Most of the text is thus printed as the translator wishes, with no further interventions. There are also a few cases of Goodword producing new, previously unpublished translations: for example, in 2017 Shahnaz Saїdi’s new translation (see: https://gloqur.de/quran-translation-of-the-week-101-global-dawa-in-french-and-the-gender-question-shahnaz-saidi-benbetkas-french-quran-translation-published-by-maulana-wahiduddin/) was printed as part of the Goodword translation series, as was Goodword’s 2019 translation into Hebrew (by four Arab scholars writing under the group name Darussalam Centre). However, the latter had already made its way to the reader before being printed by Goodword (for example, it is available on Islamhouse.Com and Quran.Enc as well as other popular resources). Goodword has also printed a ‘Muslim edition’ of the Orientalist translation of the Qur’an into Polish by J. Bielawski (edited by  the Sakinah Foundation, see: https://gloqur.de/quran-translation-of-the-week-61-a-muslim-edition-of-an-orientalist-quran-translation-the-newly-revised-polish-translation-koran-interpretacja-znaczenia-wedlug/) and, very recently, a Belarusian one.
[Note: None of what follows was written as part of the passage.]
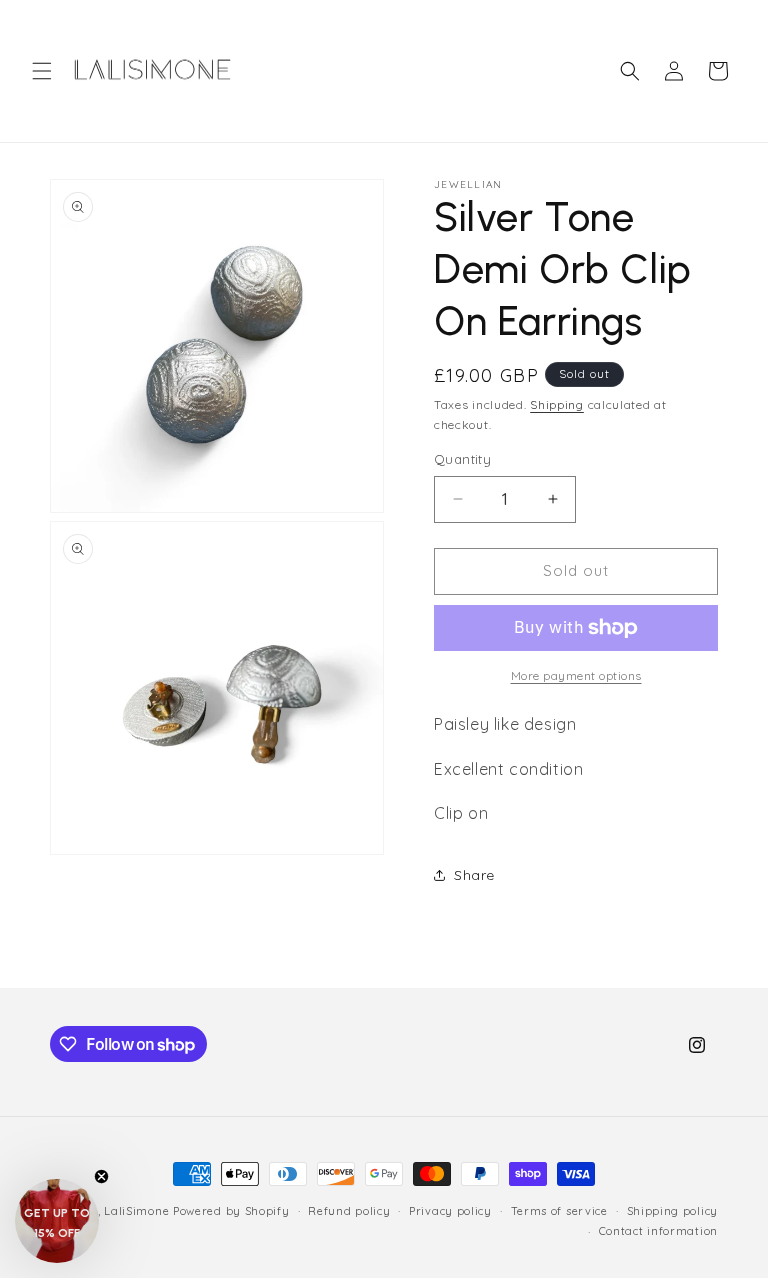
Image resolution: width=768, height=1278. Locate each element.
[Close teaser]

The Belarusian translation was prepared by Aleksei Ismail Kryutsou and first printed in 2021, since when a new revision was undertaken by Dmitrii Radkevich (see: https://gloqur.de/quran-translation-of-the-week-67-abdulqadir-as-sufi-the-shadhiliyah-darqawiyyah-brotherhood-and-the-path-towards-the-first-translation-of-the-quran-into-belarusian/).  As we can see from these examples, Goodword mainly publishes Sunni Muslim translations or, in rare cases, academic works that have been ‘properly edited’ by Muslims. Their decision to avoid publishing any commentary on the Qur’anic text in their translations, thereby avoiding the emergence of any possible confessional bias or ideological stances, makes their use in missionary work more flexible, presenting a ‘Qur’an-as-it-is’ in translation only, with no extraneous doctrinal features.

According to recent data from their website, more than 10,000,000 Qur’an translations have now been distributed by Goodword. This makes Goodword a global leader in the market which can already compete with such other multi-lingual publishers as Darussalam (based in Riyadh, KSA) or the Ahmadiyya-affiliated Islam International Publications Ltd (based in Tilford, UK). Goodword’s avowed aim is ‘to publish the Quran in all major world languages’ but also to cover those languages for which there are no translations, as in the case of their recent translation into Belarusian.  Given its historical rate of publishing activity, and the fact that one can expect more and more translations to publish every year, Goodword has quickly become a leading global publisher in the Qur’an translation market.